Little Pentelis Hatzigeorgis was taken by his kidnappers to military schools to serve in the Islamic battalions, and after graduation would enter into service of the Sultan and Muhammad.

The mother of the child placed her hope in God and prayed daily for His mercy and the restoration of her child. Many years passed, it was 1912, and Maria saw in her dreams a certain man named Andrew, and he announced to her that she would soon see her son. Maria believed that her visitor was none other than the first-called disciple of Christ Himself. She immediately boarded an Austrian steamer which was going from Smyrna to Larnaka in order to venerate the Apostle Andrew at his monastery in Cyprus.

On this same ship were many Cypriots, men and women, who were working in Mersina and Adana for an official German company that manufactured large rail projects in the East. Also aboard were a small group of dervishes, who were visiting Cyprus to attend a pending issue regarding one of their Tekke's on the island. To certain women on the ship Maria expressed her deep conviction that with the help of Saint Andrew she would get back her son.

One of the dervishes overheard the woman with great interest and observed her. Eventually the young man approached Maria. He asked Maria how she would identify her lost son, so she told him of the peculiar pair of birthmarks that he bore on his shoulder and chest. The young man then threw off his woolen cloak to expose the same marks and fell on his knees before his mother. Despite the many years of separation and Turkish education, Pentelis remembered his childhood.

He then removed the hat from his head, dressed in Greek clothes and confessed his Orthodox Christian faith. The joy of both mother and son, together with the other Christians traveling with them, was great and very moving. Immediately when the ship docked in Larnaka, both mother and son ran to the Church of Saint Lazarus, where they prayed fervently and thanked the Apostle Andrew. Approaching the priest of the church, Fr. John Makoulis, he confessed once again his faith in the Holy Trinity. Fr. John then chrismated him to return him officially once again to the Orthodox Christian faith.

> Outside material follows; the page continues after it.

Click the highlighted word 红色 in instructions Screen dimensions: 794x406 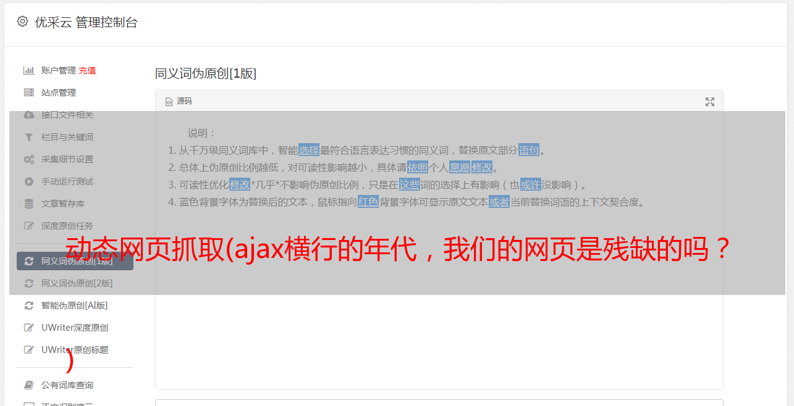coord(368,202)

They then visited the Monastery of Saint Andrew where they venerated Saint Andrew and once again thanked him for the deliverance of Pentelis and the answered prayers of Maria. From there they went to Kykkos Monastery where they stayed for a few days.

Within months of this event, the shrine received a stream of pilgrims which increased into a flood as the saint proved his power over a random pilgrimage of supplicants, Greeks as well as Turks, sophisticated Athenians as well as local peasants.